Start of Supplied passage

Do You Want to Have a Long Life or Babies?


The side effects of colorectal cancer and its treatment—which span beyond fertility issues—require constant renegotiation and reframing of what it means to be me.

“Do you want a long life or babies?” the colorectal surgeon asked me as I began sobbing at the news that I would need radiation in order to treat the cancer. He had also just told me 30 seconds prior that I would most likely need a permanent colostomy. I wanted to scream, “Both! I just turned 27!”

That evening—in an attempt to channel my rage, fear and feeling of powerlessness—I began researching fertility preservation options, and I found a procedure called an ovarian transposition.

The next week I found myself in a different city with a different team of doctors. I hadn’t left the first doctor because of his stellar bedside manner but because I was determined to continue with my life as uninterrupted as possible, which meant relocating to finish a graduate degree program. I waited for fertility preservation to be broached and when it wasn’t, I brought it up.

I then saw a fertility specialist who told me that an ovarian transposition would not work. I argued my case, and I shared the journal articles. He didn’t change his mind, but my oncologists did, and they found a surgeon to do it.

Dr. M met with me on a Friday, a couple of hours before having my chemotherapy port placed. He listened to me, treated me as an intelligent person and said that while he could not make any promises, he could do the procedure. I was in the operating room early Monday morning. I did not have the option of harvesting and freezing eggs. As it ended up, I had to start radiation that Thursday, when the tumor landed me in the ER with a partial bowel blockage.

End of Supplied passage

Work order:
Copy the colorectal cancer essay from "Dr. M met with" up to and including "partial bowel blockage.", swapping "Friday" for "Wednesday".

Start of Extracted records

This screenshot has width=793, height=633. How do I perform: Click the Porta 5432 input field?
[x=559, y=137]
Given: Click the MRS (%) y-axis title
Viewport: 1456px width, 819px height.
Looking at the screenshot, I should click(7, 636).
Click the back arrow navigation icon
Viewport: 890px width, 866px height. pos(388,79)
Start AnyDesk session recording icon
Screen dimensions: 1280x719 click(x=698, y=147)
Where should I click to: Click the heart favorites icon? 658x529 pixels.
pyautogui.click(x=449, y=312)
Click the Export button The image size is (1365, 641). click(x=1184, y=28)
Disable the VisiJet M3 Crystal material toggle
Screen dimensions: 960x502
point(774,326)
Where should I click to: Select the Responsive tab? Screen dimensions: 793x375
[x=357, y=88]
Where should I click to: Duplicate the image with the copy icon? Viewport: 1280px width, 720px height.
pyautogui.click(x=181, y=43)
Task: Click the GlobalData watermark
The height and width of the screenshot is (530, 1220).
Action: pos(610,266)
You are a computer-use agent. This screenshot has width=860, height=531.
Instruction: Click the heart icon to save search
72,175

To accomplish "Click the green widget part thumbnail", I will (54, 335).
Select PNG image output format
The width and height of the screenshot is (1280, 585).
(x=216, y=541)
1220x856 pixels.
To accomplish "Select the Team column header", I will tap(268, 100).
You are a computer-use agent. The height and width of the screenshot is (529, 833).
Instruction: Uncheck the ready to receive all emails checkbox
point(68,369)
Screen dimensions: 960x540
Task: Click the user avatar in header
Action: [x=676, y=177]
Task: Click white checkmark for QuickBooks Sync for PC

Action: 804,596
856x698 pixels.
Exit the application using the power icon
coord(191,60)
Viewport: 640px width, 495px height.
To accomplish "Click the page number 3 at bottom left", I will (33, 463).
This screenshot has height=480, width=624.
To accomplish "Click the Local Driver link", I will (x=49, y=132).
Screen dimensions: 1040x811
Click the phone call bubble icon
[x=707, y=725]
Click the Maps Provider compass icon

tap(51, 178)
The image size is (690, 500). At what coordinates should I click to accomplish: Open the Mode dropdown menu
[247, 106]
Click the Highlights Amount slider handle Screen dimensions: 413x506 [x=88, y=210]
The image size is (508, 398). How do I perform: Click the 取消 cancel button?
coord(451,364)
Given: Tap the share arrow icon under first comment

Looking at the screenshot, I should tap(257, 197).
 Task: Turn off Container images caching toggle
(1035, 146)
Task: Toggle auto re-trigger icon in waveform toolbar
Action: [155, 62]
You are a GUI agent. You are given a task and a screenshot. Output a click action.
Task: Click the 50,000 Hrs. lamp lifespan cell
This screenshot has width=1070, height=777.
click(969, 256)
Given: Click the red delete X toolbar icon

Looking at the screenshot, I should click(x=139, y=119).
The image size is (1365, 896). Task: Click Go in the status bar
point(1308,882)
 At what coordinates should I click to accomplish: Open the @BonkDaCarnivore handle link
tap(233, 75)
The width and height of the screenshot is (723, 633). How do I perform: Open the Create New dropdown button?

End of Extracted records

Exercise response:
Dr. M met with me on a Wednesday, a couple of hours before having my chemotherapy port placed. He listened to me, treated me as an intelligent person and said that while he could not make any promises, he could do the procedure. I was in the operating room early Monday morning. I did not have the option of harvesting and freezing eggs. As it ended up, I had to start radiation that Thursday, when the tumor landed me in the ER with a partial bowel blockage.